Industry: Jessica Mahoney on the Future of Surf Park Central
When Jessica Mahoney sat down to discuss the 2022 Surf Park Summit, she was tucked into the corner of a casino conference hall. She’d only been in her job as COO of Surf Park Central for a few weeks, but she was already on the road, at a trade show in Las Vegas. Our virtual hallway meeting, it turns out, was an apt snapshot of her experience so far.
“Jumping in right before the summit is a little crazy,” she said. “So I’m focusing short-term on Surf Park Summit and then I’ve got a list of things to get to after that. We’re asking questions like, what does next year look like and where are we going from here? It’s exciting.”
But first, the summit. This year’s event, which runs from Sunday, October 16 to Tuesday, October 18, will feature some new ways to learn about the industry, form connections and highlight standout businesses. Among this year’s additions, Mahoney said, will be lightning rounds, in which a handful of companies will present their technology in 10 minutes or so, one after another. Monday’s lightning rounds will be overviews of new wave technologies; Tuesday’s session will focus on deep-water standing waves (rapid, standing & stationary wave pools).

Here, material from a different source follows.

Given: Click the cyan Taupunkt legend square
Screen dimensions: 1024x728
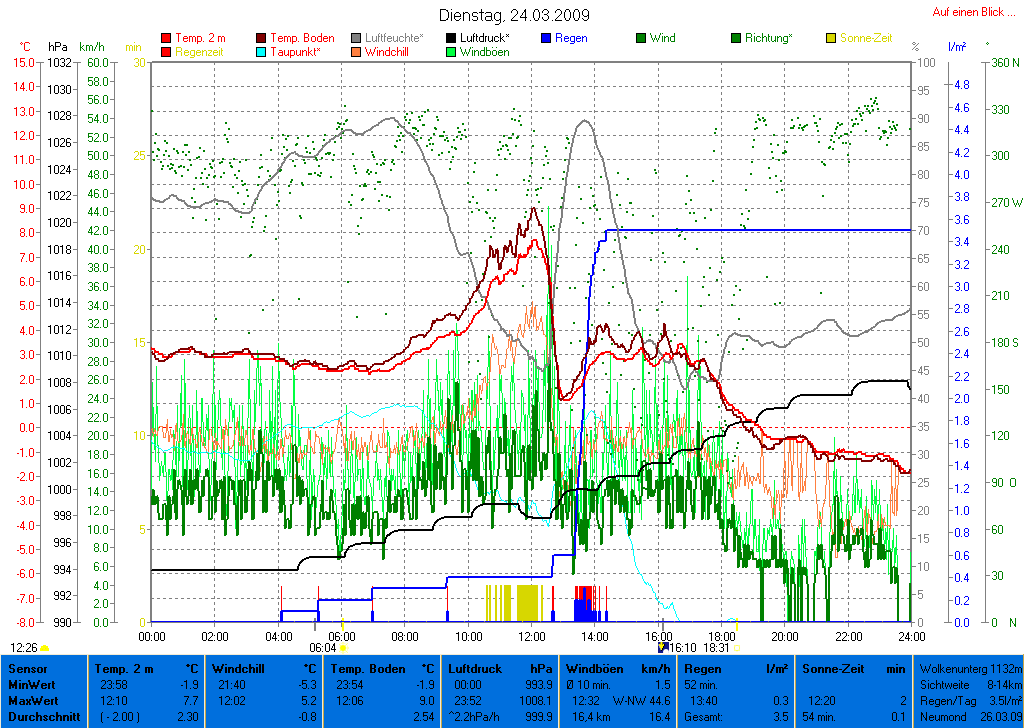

“If you’re a developer or an investor,” said Mahoney, “it’s going to be a great overview to understand what’s on the market and who the players are so that you can start looking into the opportunities and know what’s available.”

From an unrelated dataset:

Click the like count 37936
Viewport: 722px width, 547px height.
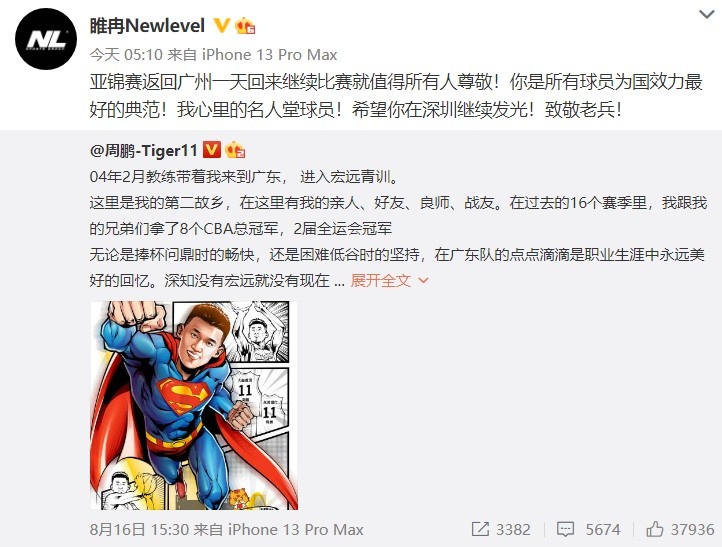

There will also be in-depth sessions on lessons learned from the industry overall. Not just from wave pool operators, but surf lagoons and water parks. This year there will be even more focus on water park development and business, as well as on sustainability. Also this year, the summit will have awards for stand-out businesses in three categories: sustainability is one of them; so is democratizing access to wave pools; and innovation and progression in the surf park industry.

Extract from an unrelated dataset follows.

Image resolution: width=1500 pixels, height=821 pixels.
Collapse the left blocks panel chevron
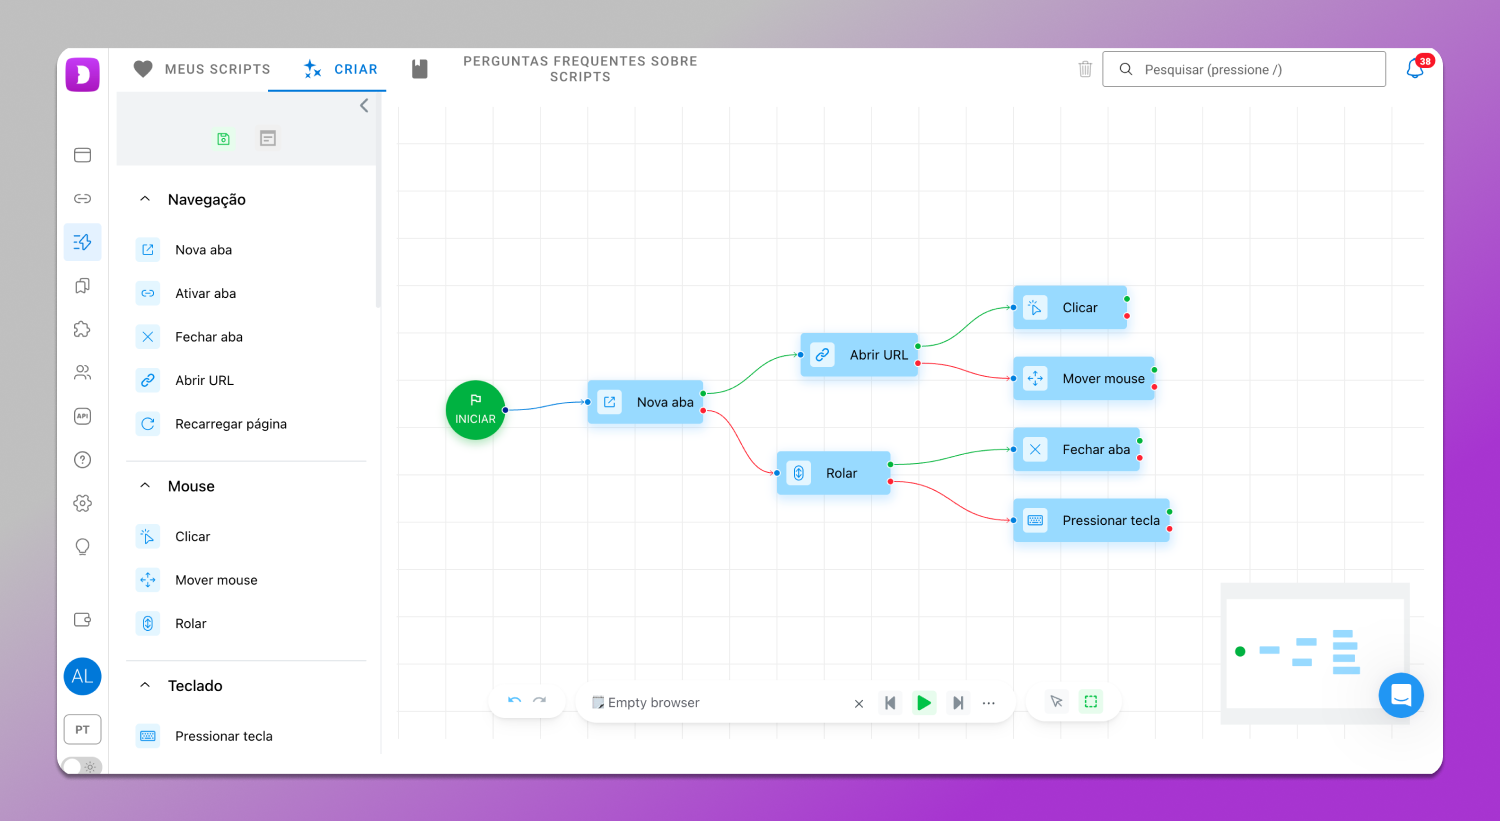[364, 106]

As a whole, Mahoney sees the summit as an opportunity not only to spark connections and dialogue, but also to share lessons about how to make the business of wave pools work.
“At Surf Park Central we see ourselves as a catalyst for bringing all of the different goals together,” she said. “Whether you’re a developer or an operator or an investor or technology provider or a supplier of food, beverage, retail engineering, or architecture, there are so many different elements that need to come together in order to build a successful surf venue.
“People want to have a good experience, not only in the water on the wave, but also when they get off of it. So if they have a session for an hour, and then they’re there for another hour or two, how are you making money?”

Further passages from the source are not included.